In recent years, attention has been gathering around hand gesture recognition technologies, which enable devices to be controlled through natural human movements. This approach to operating a device through hand motions that are detected with a camera is typically employed in situations when a user is physically separated from a PC or tablet device, when the user’s hands are wet or dirty, or when the user does not want to directly touch a publically accessible device due to hygiene concerns.
When attempting to substitute hand gestures for mouse operations, it has been possible to detect vertical and horizontal hand motions that are similar to how a mouse cursor moves, but detecting depth, as in forward and backward hand motions, which are equivalent to mouse clicks, has been difficult.
Detecting forward and backward hand motions with a single camera relies on changes in the area of the user’s palm. When the user is wearing short-sleeved clothing, however, or when the background is a colour similar to the user’s skin tone, it is difficult to distinguish between the user’s palm and the background.
As a result, it has been impossible to accurately extract the area of the user’s hand from the background. Until now, methods using distance sensors that measure distance or multiple cameras have been used to detect forward and backward motion, but the equipment required for these approaches has made them quite costly.
Fujitsu Laboratories and Fujitsu R&D Center claim their new technology can accurately extract the area of the user’s hand from video captured on a single camera, thereby enabling constantly changing differences in the user’s hand size to be reliably tracked. Key features of the new technology are as follows.
The hand is initially detected in a captured image, from which it is clipped out using block units of set sizes.

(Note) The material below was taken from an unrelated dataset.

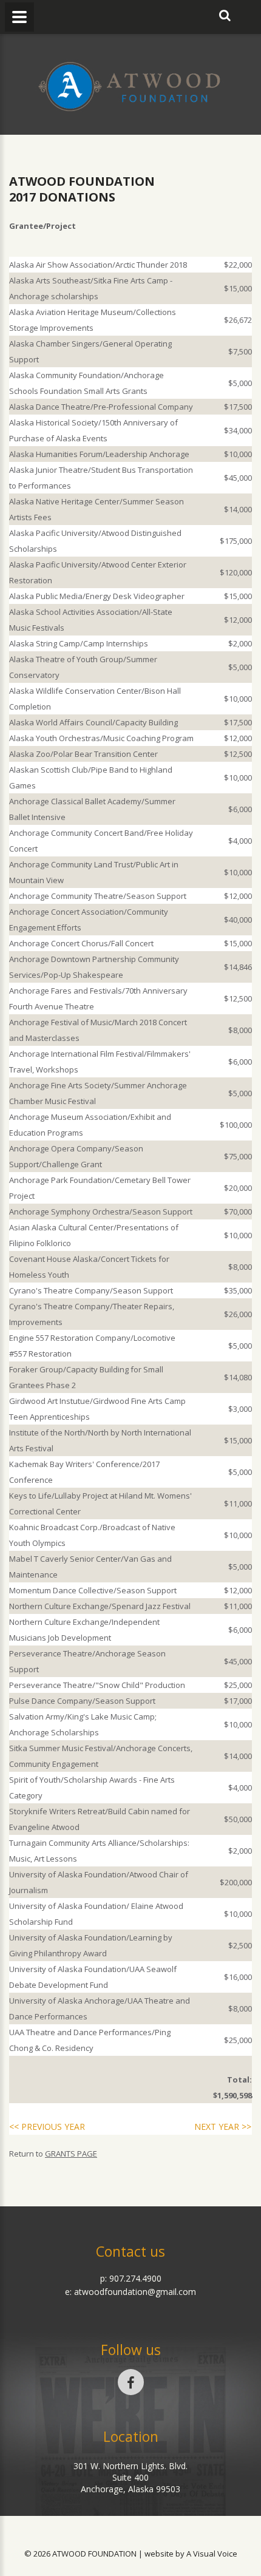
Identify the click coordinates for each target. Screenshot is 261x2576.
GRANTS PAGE (71, 2153)
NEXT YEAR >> (222, 2126)
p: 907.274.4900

Calculations are then made to determine whether or not the hand’s characteristics (a palm model) exist as pre-registered data.
The actual position and size of the hand is determined by performing this operation against the backdrop of the overall image while changing the position and size of the blocks. Next, the hand’s area is extracted by taking the determined hand position and size and simultaneously changing the colour threshold of certain parts to express the hand’s original image. These operations ensure stable detection of the hand area.
The new technology showcased at the International Conference on Machine Vision Applications (MVA) 2013, commencing May 20, 2013, at Ritsumeikan University in Kyoto, Japan.